-- Start of READING TEXT --
CS: What kind of training did you do for the role?

Howard: The question is what kind of training didn’t I do. (laughs) I mean it felt like I was training to be an astronaut or something because I spent anywhere from 3,500 to 4,000 yards a day of swimming. To put that in perspective, it’s 25 yards across the pool, so you’re talking about 150 to 200 laps a day. Your shoulders are dead tired. Your spirit is tired. You hate water. You’re all wrinkled up like you’re 95 years old. It was hard and then on top of that, I still had to work with this guy named Darrell Foster whose Will Smith’s trainer, and Darrell trained Sugar Ray Leonard so he demanded an hour of lifting and at least 45 minutes of running every day. No matter what time we started running – at 5AM and we ran another 3 miles every evening if we got off at 12 o’clock at night. There was no going to bed. “I don’t care if you’ve got a 5AM wake-up call. We have to put the time in.” And if you missed the time today, you had to put the time in tomorrow. So who wants to have to run 10 miles tomorrow? But he would make you do it. He would make you do it, but he would run with you and lift with you.

CS: Did you keep it up?

Howard: Yeah, I’m still there. Still there, but it’s a team effort, you know. Anyone inside of Will’s camp runs with him every day or they’re no longer in his camp, anyone that’s got an association with him. Like right now, Pierce, his hairdresser, cuts my hair now and Pierce asked Will, “Is it OK if I go and work with Terrence?” And he said, “Terrence is part of my camp and you are my connection to him. If I need to reach him, you’re there and you’re there to keep him running.” (laughs) So this morning I was exhausted. I had the benefit of being in an art gallery last night. Hugh Hefner was there and some of his Playboy girls and I was having a good time (laughs) and then I got home at 12 o’clock and got up at 5 o’clock this morning and had my run, had my run, you know, so I felt like I’m doing my job. I still gotta do my hour of lifting.

CS: Can you talk a little bit about working with Bernie Mac in this? He was doing a dramatic role and doing something different. Were you able to help him in any way?

Howard: No, you don’t need to help Bernie. (laughs) See, that’s the thing, to have that comical wit, it means you must be smarter that everyone else around you, and he understands the dramatic pauses and that’s the beautiful thing about him. You don’t know if he’s playing or if he’s dead serious about what he’s doing, and he can make light of a heavy situation. So, for me, him and Tom Arnold together… I mean wait ’til you see the DVD outtakes (laughs) because they would just go on and on and on and off of each other. Bernie did just what was necessary. He brought the film home for us. Me, I’m a drama king. I talk in this mellow, melancholy way and you know that’s just my nature. Bernie kept it honest. Bernie kept it honest and I love that about him.

CS: The character in this film was a complicated person. It was nice to see somebody who had been through some stuff. The things he goes through would drive him to the extremes that he went to. Could you talk about playing somebody like that who is sort of a hero but he’s also got a past too and he’s fighting through something like everybody else is.
-- End of READING TEXT --
-- Start of GIVEN ENTRIES --
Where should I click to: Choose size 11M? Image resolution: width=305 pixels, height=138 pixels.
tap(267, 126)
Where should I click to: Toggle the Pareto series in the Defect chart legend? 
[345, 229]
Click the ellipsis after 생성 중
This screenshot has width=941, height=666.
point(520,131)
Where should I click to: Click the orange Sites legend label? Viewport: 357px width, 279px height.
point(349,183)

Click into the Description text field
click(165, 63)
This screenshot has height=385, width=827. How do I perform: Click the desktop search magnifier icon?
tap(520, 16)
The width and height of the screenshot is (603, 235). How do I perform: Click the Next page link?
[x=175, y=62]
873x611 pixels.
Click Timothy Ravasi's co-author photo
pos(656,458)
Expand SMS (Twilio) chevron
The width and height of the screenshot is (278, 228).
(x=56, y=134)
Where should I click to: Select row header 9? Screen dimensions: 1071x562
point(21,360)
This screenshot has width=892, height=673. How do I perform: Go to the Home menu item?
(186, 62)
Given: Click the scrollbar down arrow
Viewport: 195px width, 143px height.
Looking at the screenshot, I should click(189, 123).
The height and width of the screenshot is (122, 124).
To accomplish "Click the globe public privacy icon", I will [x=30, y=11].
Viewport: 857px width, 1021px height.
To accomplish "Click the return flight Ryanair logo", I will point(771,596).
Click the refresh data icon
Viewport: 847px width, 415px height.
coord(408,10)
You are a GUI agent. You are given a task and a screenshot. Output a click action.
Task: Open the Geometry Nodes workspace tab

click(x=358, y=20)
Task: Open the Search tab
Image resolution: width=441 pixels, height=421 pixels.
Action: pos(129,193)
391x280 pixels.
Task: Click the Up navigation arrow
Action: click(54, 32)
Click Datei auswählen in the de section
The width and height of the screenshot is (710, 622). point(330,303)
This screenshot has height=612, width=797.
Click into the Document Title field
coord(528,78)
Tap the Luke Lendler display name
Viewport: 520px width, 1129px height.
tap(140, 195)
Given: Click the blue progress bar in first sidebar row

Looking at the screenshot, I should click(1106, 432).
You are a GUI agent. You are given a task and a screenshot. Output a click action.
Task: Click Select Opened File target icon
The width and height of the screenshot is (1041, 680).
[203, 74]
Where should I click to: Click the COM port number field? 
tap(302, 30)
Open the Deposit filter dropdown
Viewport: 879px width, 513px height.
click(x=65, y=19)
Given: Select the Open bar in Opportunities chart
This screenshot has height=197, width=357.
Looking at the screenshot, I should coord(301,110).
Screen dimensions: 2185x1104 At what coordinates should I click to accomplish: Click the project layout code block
-- End of GIVEN ENTRIES --
• **REQUESTS**:
1. List every person other than Howard himself whom Howard mentions by name in his answers in the interview.
2. Reproduce the passage of the interview between "CS: Can you" and "in any way?", inclusive.
These data items have no connection to the interview.

• **ANSWERS BY TASK**:
1. Darrell Foster, Will Smith, Sugar Ray Leonard, Pierce, Hugh Hefner, Bernie Mac, Tom Arnold

2.
CS: Can you talk a little bit about working with Bernie Mac in this? He was doing a dramatic role and doing something different. Were you able to help him in any way?